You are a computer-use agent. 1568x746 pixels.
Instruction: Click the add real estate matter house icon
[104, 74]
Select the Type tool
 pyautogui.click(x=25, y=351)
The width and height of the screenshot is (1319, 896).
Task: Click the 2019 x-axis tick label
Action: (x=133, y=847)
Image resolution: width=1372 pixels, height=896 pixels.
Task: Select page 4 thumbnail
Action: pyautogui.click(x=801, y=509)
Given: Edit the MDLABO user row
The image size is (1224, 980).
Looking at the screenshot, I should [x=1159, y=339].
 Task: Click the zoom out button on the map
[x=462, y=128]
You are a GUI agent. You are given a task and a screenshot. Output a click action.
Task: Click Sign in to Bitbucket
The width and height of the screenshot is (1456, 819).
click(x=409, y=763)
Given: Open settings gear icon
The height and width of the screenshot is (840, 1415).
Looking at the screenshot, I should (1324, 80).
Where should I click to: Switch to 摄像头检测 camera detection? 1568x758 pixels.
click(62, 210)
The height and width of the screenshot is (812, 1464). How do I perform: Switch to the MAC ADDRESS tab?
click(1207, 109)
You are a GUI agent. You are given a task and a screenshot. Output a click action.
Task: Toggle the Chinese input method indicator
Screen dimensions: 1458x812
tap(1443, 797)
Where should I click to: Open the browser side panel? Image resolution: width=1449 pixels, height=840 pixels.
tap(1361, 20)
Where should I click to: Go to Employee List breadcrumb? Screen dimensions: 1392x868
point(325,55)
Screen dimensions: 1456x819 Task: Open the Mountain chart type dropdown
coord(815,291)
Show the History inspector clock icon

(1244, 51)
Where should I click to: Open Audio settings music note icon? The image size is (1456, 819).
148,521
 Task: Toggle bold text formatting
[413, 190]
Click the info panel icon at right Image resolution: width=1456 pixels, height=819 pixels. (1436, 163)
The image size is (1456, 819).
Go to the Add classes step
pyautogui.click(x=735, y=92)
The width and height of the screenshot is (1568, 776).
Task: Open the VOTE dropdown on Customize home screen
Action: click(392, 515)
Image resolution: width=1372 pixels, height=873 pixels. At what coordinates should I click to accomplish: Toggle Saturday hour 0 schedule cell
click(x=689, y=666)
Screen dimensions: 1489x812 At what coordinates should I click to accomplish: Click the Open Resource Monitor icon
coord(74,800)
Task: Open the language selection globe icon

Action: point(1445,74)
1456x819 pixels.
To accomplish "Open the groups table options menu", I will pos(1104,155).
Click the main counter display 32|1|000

────────────────

INSTRUCTIONS TO FOLLOW
Output the records above in their entirety, exactly.

ANSWER SECTION
You are a computer-use agent. 1568x746 pixels.
Instruction: Click the add real estate matter house icon
[104, 74]
Select the Type tool
 pyautogui.click(x=25, y=351)
The width and height of the screenshot is (1319, 896).
Task: Click the 2019 x-axis tick label
Action: (x=133, y=847)
Image resolution: width=1372 pixels, height=896 pixels.
Task: Select page 4 thumbnail
Action: pyautogui.click(x=801, y=509)
Given: Edit the MDLABO user row
The image size is (1224, 980).
Looking at the screenshot, I should [x=1159, y=339].
 Task: Click the zoom out button on the map
[x=462, y=128]
You are a GUI agent. You are given a task and a screenshot. Output a click action.
Task: Click Sign in to Bitbucket
The width and height of the screenshot is (1456, 819).
click(x=409, y=763)
Given: Open settings gear icon
The height and width of the screenshot is (840, 1415).
Looking at the screenshot, I should (1324, 80).
Where should I click to: Switch to 摄像头检测 camera detection? 1568x758 pixels.
click(62, 210)
The height and width of the screenshot is (812, 1464). How do I perform: Switch to the MAC ADDRESS tab?
click(1207, 109)
You are a GUI agent. You are given a task and a screenshot. Output a click action.
Task: Toggle the Chinese input method indicator
Screen dimensions: 1458x812
tap(1443, 797)
Where should I click to: Open the browser side panel? Image resolution: width=1449 pixels, height=840 pixels.
tap(1361, 20)
Where should I click to: Go to Employee List breadcrumb? Screen dimensions: 1392x868
point(325,55)
Screen dimensions: 1456x819 Task: Open the Mountain chart type dropdown
coord(815,291)
Show the History inspector clock icon

(1244, 51)
Where should I click to: Open Audio settings music note icon? The image size is (1456, 819).
148,521
 Task: Toggle bold text formatting
[413, 190]
Click the info panel icon at right Image resolution: width=1456 pixels, height=819 pixels. (1436, 163)
The image size is (1456, 819).
Go to the Add classes step
pyautogui.click(x=735, y=92)
The width and height of the screenshot is (1568, 776).
Task: Open the VOTE dropdown on Customize home screen
Action: click(392, 515)
Image resolution: width=1372 pixels, height=873 pixels. At what coordinates should I click to accomplish: Toggle Saturday hour 0 schedule cell
click(x=689, y=666)
Screen dimensions: 1489x812 At what coordinates should I click to accomplish: Click the Open Resource Monitor icon
coord(74,800)
Task: Open the language selection globe icon

Action: point(1445,74)
1456x819 pixels.
To accomplish "Open the groups table options menu", I will pos(1104,155).
Click the main counter display 32|1|000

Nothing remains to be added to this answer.